>> Begin ENTRIES

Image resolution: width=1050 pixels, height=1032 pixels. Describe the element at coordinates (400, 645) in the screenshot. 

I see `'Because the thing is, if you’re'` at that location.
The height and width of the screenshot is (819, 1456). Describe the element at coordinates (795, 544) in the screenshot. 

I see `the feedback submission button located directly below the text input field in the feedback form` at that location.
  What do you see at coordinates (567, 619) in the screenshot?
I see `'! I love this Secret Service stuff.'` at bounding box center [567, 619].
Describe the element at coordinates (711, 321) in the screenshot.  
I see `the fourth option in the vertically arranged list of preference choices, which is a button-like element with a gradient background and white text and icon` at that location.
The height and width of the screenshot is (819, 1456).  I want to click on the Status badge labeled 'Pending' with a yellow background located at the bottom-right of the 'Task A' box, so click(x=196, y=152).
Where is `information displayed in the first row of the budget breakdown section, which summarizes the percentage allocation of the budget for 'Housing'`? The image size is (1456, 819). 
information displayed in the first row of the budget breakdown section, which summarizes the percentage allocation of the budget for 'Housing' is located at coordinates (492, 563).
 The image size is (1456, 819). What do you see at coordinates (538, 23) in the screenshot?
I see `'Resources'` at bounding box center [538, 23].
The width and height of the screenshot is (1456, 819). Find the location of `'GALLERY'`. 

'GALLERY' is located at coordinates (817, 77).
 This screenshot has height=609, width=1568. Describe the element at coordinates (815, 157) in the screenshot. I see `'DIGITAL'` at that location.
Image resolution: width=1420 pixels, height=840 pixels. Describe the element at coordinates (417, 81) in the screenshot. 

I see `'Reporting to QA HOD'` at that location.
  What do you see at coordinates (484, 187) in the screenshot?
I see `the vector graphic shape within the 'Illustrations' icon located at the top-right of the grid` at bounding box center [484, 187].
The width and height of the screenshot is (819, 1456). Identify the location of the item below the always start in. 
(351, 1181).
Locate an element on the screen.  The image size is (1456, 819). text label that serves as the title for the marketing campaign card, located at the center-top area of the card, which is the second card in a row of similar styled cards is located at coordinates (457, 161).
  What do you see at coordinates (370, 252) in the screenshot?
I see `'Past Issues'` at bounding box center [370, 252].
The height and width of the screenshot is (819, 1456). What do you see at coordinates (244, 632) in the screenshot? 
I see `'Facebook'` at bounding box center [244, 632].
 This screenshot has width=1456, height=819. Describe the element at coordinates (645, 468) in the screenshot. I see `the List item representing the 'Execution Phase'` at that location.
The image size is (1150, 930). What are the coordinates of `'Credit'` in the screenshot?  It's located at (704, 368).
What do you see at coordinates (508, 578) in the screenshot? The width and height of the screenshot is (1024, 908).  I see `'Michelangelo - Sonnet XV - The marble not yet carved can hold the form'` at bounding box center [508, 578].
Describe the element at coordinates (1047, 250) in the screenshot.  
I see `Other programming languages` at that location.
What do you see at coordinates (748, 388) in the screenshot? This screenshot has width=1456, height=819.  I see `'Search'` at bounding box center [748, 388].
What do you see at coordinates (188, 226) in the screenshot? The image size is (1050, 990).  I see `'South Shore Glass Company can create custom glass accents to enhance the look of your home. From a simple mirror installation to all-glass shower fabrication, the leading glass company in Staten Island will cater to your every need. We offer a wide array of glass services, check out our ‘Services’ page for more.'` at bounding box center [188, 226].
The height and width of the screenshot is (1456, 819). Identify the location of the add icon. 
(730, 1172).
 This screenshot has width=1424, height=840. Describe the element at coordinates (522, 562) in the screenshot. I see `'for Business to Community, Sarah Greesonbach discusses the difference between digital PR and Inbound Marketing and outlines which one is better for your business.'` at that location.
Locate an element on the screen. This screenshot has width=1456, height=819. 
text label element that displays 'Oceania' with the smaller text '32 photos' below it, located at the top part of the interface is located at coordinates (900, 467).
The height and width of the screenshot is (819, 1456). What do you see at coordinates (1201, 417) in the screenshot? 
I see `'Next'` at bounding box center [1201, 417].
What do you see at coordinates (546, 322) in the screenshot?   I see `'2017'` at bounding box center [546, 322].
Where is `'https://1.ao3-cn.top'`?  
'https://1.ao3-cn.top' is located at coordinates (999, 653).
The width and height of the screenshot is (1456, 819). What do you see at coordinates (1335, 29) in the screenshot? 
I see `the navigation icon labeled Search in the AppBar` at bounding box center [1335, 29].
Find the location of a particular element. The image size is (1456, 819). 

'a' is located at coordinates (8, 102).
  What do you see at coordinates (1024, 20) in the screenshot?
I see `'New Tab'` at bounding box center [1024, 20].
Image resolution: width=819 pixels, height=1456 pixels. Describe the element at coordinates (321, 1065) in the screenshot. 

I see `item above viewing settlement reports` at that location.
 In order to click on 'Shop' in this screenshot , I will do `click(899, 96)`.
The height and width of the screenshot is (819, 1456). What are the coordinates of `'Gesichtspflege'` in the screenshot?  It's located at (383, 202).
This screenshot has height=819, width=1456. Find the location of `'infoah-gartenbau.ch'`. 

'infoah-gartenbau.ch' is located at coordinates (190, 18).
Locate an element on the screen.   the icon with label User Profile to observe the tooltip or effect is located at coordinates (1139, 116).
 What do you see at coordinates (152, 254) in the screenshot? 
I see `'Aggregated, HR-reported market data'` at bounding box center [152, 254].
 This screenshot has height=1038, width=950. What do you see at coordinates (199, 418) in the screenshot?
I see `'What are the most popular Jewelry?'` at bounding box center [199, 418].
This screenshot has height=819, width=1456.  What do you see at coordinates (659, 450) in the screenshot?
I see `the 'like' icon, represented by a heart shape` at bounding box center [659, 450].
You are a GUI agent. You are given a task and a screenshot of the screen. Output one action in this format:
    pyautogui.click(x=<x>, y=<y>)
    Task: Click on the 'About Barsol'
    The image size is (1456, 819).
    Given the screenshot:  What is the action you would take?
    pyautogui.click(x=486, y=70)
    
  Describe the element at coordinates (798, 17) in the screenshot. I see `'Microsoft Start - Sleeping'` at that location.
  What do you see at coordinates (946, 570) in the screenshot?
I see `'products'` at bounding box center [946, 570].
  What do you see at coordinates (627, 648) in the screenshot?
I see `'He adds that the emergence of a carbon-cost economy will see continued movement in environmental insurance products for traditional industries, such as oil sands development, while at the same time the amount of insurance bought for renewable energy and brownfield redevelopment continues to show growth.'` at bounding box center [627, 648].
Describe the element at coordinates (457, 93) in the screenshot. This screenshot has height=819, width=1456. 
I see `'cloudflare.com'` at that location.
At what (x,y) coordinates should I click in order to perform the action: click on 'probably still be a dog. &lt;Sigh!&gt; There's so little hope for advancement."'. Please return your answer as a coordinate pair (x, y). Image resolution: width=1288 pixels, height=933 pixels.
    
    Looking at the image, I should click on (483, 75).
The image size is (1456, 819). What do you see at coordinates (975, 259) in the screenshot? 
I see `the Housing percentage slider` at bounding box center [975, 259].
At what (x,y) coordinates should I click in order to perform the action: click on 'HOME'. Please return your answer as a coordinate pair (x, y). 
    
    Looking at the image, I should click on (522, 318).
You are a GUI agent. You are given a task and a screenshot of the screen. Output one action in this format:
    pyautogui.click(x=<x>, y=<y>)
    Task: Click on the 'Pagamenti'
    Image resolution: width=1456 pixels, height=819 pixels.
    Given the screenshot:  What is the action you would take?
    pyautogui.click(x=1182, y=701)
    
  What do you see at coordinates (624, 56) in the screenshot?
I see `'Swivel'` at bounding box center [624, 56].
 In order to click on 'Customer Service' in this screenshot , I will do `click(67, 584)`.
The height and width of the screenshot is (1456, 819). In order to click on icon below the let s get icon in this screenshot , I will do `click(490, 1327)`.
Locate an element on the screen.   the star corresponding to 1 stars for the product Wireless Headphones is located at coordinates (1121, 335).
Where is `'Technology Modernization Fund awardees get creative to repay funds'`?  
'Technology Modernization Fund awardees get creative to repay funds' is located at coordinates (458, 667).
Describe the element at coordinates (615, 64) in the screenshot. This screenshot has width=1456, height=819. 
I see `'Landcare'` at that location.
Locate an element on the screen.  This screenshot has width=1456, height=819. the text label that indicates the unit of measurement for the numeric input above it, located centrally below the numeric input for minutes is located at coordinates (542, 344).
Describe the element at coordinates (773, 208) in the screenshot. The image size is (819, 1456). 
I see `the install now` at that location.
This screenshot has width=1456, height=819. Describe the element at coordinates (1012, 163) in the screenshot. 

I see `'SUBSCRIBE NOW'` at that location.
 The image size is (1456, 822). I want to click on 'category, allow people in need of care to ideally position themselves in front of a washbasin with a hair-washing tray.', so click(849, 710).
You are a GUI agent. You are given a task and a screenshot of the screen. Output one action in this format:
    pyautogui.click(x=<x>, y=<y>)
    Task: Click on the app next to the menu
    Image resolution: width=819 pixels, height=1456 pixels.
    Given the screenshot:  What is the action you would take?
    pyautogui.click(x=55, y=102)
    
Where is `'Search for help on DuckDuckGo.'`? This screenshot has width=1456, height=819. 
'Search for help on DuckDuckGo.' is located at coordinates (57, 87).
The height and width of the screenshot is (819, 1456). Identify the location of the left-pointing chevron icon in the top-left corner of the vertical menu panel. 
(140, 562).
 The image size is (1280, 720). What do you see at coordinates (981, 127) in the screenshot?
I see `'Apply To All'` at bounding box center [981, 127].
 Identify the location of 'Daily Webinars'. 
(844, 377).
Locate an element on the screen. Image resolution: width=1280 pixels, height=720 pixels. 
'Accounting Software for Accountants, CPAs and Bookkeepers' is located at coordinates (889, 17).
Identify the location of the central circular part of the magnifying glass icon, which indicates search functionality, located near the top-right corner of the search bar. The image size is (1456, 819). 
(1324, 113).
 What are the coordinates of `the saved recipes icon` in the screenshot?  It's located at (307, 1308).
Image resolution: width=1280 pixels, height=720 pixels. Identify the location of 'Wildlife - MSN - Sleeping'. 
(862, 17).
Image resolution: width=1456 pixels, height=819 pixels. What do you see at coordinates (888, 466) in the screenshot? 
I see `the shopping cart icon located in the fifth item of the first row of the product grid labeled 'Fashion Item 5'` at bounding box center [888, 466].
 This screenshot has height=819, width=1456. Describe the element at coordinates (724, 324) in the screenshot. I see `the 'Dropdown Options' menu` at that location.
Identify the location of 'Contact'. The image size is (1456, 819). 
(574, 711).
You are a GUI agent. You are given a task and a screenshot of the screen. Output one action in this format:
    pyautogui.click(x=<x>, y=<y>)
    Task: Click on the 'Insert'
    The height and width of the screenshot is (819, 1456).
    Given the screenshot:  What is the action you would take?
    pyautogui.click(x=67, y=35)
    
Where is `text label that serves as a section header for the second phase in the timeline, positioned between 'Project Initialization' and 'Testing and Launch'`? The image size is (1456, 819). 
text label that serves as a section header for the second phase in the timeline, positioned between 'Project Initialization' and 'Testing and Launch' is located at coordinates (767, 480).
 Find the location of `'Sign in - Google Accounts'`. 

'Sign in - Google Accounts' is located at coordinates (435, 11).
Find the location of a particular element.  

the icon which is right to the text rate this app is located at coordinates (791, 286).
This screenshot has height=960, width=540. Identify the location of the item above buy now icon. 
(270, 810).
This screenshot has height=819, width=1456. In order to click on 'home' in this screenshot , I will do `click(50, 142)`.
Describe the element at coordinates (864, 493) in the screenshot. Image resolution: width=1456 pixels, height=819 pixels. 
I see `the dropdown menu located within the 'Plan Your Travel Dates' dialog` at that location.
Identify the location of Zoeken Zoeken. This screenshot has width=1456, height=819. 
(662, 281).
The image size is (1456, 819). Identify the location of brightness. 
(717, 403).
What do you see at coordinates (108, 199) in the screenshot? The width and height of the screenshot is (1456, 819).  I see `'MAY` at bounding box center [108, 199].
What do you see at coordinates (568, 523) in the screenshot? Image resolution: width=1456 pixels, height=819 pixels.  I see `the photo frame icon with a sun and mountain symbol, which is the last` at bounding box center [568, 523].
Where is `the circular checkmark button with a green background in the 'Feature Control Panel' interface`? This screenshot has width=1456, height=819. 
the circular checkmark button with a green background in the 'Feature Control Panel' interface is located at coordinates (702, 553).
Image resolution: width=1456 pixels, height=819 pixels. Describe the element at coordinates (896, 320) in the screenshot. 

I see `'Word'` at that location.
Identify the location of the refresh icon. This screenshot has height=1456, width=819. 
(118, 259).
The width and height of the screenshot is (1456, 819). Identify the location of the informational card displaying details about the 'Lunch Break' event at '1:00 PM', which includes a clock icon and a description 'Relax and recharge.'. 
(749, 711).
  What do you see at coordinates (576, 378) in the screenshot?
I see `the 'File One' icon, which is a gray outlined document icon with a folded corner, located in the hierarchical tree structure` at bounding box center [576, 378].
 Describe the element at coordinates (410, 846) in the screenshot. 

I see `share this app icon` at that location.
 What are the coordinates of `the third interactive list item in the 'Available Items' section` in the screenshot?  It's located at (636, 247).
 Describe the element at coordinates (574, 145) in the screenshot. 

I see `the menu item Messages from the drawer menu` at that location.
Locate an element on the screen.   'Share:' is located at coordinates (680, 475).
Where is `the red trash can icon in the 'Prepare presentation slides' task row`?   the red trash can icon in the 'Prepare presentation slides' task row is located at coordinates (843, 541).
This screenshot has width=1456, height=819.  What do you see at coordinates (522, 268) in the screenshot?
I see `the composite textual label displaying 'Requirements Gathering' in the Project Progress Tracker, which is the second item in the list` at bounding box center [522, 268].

>> End ENTRIES

▶ **YOUR GOAL**:
Return the lines from the one containing "at (307, 1308)." through the one containing "pyautogui.click(x=67, y=35)", inclusive, reproducing them unchanged.

▶ **EXERCISE RESULT**:
 What are the coordinates of `the saved recipes icon` in the screenshot?  It's located at (307, 1308).
Image resolution: width=1280 pixels, height=720 pixels. Identify the location of 'Wildlife - MSN - Sleeping'. 
(862, 17).
Image resolution: width=1456 pixels, height=819 pixels. What do you see at coordinates (888, 466) in the screenshot? 
I see `the shopping cart icon located in the fifth item of the first row of the product grid labeled 'Fashion Item 5'` at bounding box center [888, 466].
 This screenshot has height=819, width=1456. Describe the element at coordinates (724, 324) in the screenshot. I see `the 'Dropdown Options' menu` at that location.
Identify the location of 'Contact'. The image size is (1456, 819). 
(574, 711).
You are a GUI agent. You are given a task and a screenshot of the screen. Output one action in this format:
    pyautogui.click(x=<x>, y=<y>)
    Task: Click on the 'Insert'
    The height and width of the screenshot is (819, 1456).
    Given the screenshot:  What is the action you would take?
    pyautogui.click(x=67, y=35)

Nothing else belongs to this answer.